Saatea Arif, A Sattar Khan* and Arif Raza Khan**

Department of Biochemistry, Khyber Medical College, *Department of Chemistry, University of Peshawar and **Police Services Hospital, Peshawar, Pakistan

Background: Liver cirrhosis causes significant morbidity and mortality in our country, however early diagnosis prevents complications and carries good prognosis. Estimation of fibrinogen level may be helpful in preventing bleeding tendencies. Methods: Plasma fibrinogen level of 82 confirmed liver cirrhosis in 1860 years age admitted patients of Khyber Teaching Hospital were determined and compared with normal controls, to establish it as a marker for diagnosis in cirrhosis liver and prognosis. Fibrinogen level was determined by Fibriprest-2. Results: Significantly low levels in patients were recorded as compared to controls. 40% cases showed low fibrinogen level, while nearly 44% had normal levels. Conclusion: Fibrinogen level was low in early and terminal cirrhosis and high in advancing cirrhosis as compared to controls that showed normal levels.

KEY WORDS: Cirrhosis, Liver, Fibrinogen.

[Data for review]
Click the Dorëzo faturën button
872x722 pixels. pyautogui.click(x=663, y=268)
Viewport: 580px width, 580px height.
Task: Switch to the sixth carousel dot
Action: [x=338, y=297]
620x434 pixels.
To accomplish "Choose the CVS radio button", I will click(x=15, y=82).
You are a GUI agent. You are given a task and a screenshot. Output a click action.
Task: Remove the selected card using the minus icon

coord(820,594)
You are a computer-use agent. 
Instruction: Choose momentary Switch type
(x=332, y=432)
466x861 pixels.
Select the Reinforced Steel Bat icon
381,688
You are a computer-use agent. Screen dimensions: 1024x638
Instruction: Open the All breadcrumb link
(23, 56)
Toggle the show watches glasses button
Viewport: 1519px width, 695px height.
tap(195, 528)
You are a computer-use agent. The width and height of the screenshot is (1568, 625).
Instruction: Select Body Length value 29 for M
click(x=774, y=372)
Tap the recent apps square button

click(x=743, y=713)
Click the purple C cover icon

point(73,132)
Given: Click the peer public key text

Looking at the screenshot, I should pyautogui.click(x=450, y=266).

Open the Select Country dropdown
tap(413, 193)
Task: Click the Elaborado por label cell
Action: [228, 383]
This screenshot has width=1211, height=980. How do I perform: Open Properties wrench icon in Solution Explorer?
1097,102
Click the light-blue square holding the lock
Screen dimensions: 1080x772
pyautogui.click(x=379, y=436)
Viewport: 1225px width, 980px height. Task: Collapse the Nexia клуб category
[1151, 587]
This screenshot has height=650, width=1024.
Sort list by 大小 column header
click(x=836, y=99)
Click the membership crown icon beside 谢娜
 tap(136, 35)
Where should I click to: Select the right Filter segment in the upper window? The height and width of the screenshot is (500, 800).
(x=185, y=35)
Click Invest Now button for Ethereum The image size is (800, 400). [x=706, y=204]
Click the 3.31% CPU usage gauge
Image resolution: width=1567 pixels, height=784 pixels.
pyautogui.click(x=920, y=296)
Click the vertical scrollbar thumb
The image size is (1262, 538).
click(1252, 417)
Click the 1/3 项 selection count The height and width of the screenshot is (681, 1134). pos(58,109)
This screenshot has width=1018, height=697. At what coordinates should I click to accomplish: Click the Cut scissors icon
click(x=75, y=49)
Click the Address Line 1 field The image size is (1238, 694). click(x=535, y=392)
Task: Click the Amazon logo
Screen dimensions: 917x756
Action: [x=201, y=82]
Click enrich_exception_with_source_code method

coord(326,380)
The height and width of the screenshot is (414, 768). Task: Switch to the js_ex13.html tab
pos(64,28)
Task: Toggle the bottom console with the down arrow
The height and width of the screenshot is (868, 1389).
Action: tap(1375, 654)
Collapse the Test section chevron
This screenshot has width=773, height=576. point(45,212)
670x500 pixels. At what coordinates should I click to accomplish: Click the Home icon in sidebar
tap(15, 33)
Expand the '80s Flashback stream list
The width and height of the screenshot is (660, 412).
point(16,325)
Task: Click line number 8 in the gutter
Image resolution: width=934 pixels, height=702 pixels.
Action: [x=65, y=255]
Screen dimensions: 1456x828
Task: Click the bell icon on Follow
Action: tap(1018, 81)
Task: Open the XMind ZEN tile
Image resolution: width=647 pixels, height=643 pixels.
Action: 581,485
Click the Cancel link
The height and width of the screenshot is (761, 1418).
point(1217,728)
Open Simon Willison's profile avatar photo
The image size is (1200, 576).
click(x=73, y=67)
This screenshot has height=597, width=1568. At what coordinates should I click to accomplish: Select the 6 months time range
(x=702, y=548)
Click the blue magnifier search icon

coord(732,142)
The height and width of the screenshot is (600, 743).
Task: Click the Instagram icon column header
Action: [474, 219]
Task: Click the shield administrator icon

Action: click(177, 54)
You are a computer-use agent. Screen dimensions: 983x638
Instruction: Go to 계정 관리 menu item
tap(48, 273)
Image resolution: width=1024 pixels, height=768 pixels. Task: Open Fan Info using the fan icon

[Task prompt]
From the abstract on fibrinogen in liver cirrhosis, set down word for word the passage that begins at the words "Background: Liver cirrhosis" and stops after "showed normal levels.".

[Task output]
Background: Liver cirrhosis causes significant morbidity and mortality in our country, however early diagnosis prevents complications and carries good prognosis. Estimation of fibrinogen level may be helpful in preventing bleeding tendencies. Methods: Plasma fibrinogen level of 82 confirmed liver cirrhosis in 1860 years age admitted patients of Khyber Teaching Hospital were determined and compared with normal controls, to establish it as a marker for diagnosis in cirrhosis liver and prognosis. Fibrinogen level was determined by Fibriprest-2. Results: Significantly low levels in patients were recorded as compared to controls. 40% cases showed low fibrinogen level, while nearly 44% had normal levels. Conclusion: Fibrinogen level was low in early and terminal cirrhosis and high in advancing cirrhosis as compared to controls that showed normal levels.